## PROBLEM REQUIREMENTS
In the entries below, spot each line with the word "Settings" and copy it.

DATASET EXTRACT: Begin

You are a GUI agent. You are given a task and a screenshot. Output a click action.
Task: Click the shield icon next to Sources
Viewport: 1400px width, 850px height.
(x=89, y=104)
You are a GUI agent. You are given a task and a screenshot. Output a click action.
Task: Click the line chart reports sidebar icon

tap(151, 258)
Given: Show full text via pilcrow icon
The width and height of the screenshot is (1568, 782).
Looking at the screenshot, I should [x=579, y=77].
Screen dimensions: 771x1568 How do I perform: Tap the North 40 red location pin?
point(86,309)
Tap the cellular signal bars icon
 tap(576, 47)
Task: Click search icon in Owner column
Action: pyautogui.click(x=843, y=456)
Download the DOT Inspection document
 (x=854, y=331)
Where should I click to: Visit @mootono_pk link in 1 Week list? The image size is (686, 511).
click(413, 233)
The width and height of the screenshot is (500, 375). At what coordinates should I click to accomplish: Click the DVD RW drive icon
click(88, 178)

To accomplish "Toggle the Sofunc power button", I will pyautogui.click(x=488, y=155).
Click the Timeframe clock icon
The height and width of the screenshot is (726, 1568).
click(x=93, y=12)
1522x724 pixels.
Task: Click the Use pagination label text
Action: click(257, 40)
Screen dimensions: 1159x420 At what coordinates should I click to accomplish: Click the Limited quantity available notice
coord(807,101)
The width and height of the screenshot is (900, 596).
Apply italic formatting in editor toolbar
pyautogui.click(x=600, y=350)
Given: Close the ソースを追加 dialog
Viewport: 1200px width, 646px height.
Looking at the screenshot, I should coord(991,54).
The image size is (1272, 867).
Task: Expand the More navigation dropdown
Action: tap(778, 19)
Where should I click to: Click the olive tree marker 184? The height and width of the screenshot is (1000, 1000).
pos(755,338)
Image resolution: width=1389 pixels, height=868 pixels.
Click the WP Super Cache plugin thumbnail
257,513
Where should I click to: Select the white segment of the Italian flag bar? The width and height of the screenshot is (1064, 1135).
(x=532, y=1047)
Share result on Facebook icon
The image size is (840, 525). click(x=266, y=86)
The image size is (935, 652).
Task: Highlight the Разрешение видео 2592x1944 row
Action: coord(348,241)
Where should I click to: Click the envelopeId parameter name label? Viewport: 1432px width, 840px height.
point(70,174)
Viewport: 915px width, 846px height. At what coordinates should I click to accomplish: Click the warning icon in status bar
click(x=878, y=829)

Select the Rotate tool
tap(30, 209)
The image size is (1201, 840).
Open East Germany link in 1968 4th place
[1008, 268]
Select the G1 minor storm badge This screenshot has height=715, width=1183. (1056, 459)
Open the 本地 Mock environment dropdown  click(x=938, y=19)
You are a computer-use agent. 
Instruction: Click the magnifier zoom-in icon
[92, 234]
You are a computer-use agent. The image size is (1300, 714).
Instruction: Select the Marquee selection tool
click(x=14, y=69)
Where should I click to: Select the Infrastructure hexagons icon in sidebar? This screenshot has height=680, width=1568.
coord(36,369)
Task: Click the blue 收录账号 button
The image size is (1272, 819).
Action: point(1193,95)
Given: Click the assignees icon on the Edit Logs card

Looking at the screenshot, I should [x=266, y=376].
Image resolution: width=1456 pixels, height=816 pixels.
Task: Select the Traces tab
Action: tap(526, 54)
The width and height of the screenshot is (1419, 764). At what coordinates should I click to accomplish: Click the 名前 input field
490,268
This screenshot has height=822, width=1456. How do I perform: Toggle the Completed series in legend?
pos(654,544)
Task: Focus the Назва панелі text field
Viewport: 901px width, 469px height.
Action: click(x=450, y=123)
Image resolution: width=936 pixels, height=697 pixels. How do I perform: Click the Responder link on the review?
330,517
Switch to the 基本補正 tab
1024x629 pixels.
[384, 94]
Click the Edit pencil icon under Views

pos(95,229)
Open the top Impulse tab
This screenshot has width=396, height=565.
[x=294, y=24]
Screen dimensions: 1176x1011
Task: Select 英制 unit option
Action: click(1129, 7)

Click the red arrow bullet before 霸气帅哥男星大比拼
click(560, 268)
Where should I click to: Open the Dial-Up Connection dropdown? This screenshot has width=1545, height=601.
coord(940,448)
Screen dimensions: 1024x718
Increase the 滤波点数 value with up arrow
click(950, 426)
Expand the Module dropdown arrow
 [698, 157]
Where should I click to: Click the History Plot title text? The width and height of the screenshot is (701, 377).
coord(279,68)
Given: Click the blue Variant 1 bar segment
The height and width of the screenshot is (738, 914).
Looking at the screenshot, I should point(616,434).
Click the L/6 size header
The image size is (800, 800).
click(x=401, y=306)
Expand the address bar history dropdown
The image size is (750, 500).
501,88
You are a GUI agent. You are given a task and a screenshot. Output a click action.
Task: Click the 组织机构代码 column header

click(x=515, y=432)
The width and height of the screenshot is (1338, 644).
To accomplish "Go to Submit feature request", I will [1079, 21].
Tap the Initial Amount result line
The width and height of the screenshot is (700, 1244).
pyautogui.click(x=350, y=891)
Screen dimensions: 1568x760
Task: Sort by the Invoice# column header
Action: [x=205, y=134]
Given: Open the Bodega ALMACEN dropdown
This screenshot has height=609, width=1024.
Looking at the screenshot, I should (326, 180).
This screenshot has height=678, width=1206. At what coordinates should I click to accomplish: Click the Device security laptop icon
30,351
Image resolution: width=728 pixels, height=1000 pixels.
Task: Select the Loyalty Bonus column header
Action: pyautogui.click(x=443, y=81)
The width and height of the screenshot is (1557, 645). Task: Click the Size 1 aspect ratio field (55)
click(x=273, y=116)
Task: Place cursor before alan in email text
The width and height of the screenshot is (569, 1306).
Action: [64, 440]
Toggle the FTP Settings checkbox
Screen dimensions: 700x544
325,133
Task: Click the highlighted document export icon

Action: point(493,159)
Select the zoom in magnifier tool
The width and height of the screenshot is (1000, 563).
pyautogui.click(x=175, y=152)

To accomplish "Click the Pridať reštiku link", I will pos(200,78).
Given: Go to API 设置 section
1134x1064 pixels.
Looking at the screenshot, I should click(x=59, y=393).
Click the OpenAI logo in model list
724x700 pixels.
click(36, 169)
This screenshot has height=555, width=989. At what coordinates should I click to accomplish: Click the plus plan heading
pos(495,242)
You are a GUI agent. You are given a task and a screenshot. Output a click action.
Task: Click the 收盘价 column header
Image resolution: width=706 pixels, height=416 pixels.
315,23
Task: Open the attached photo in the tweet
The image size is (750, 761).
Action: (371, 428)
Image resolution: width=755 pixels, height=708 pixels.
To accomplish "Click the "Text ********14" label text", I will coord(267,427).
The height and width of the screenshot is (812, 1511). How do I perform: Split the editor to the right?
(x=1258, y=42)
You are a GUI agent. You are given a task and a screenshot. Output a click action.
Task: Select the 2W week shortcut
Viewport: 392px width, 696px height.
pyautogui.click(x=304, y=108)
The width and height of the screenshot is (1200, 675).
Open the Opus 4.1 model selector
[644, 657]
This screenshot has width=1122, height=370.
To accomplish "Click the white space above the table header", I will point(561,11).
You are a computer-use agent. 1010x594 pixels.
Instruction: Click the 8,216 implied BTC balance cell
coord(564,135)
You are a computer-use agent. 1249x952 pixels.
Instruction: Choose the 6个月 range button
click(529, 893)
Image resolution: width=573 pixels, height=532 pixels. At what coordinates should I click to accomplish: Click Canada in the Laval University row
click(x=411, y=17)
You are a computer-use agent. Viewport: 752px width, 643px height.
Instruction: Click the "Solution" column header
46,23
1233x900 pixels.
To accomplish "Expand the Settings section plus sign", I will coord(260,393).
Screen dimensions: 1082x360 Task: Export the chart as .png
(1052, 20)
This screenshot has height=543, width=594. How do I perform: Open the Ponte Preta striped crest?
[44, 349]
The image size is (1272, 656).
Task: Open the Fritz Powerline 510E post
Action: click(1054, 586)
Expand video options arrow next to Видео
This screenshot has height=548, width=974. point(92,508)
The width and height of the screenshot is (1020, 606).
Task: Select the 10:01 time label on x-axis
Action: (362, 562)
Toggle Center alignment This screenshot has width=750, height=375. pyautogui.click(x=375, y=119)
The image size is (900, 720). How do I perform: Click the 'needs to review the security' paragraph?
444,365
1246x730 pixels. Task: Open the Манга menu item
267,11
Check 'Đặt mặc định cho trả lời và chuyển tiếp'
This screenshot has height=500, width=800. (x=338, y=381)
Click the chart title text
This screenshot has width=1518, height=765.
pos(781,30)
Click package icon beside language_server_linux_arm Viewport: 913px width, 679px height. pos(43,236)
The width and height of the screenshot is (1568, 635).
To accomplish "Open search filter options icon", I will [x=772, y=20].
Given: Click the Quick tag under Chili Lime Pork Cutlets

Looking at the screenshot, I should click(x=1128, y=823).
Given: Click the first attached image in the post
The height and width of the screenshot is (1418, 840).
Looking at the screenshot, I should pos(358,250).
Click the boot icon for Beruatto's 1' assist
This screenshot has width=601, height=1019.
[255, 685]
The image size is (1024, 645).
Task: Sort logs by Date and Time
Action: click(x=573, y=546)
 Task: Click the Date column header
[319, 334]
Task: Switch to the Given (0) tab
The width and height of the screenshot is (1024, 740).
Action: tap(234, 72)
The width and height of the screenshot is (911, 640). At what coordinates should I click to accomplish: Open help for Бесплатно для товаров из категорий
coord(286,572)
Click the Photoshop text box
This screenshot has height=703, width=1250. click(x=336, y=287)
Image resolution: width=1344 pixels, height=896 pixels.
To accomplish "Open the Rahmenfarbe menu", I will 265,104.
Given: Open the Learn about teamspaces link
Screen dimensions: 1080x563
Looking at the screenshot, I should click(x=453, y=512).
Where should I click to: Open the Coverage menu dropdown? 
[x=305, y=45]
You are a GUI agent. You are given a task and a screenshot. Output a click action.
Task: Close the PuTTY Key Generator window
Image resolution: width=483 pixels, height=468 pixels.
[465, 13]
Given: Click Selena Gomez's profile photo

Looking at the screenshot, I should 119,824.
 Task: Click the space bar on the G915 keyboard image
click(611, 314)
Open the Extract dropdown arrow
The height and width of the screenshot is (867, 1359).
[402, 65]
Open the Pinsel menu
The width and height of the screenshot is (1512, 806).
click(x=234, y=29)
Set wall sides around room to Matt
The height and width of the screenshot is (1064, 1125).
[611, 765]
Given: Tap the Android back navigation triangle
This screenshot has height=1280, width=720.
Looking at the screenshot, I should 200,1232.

DATASET EXTRACT: End

## ANSWER
Toggle the FTP Settings checkbox
To accomplish "Expand the Settings section plus sign", I will coord(260,393).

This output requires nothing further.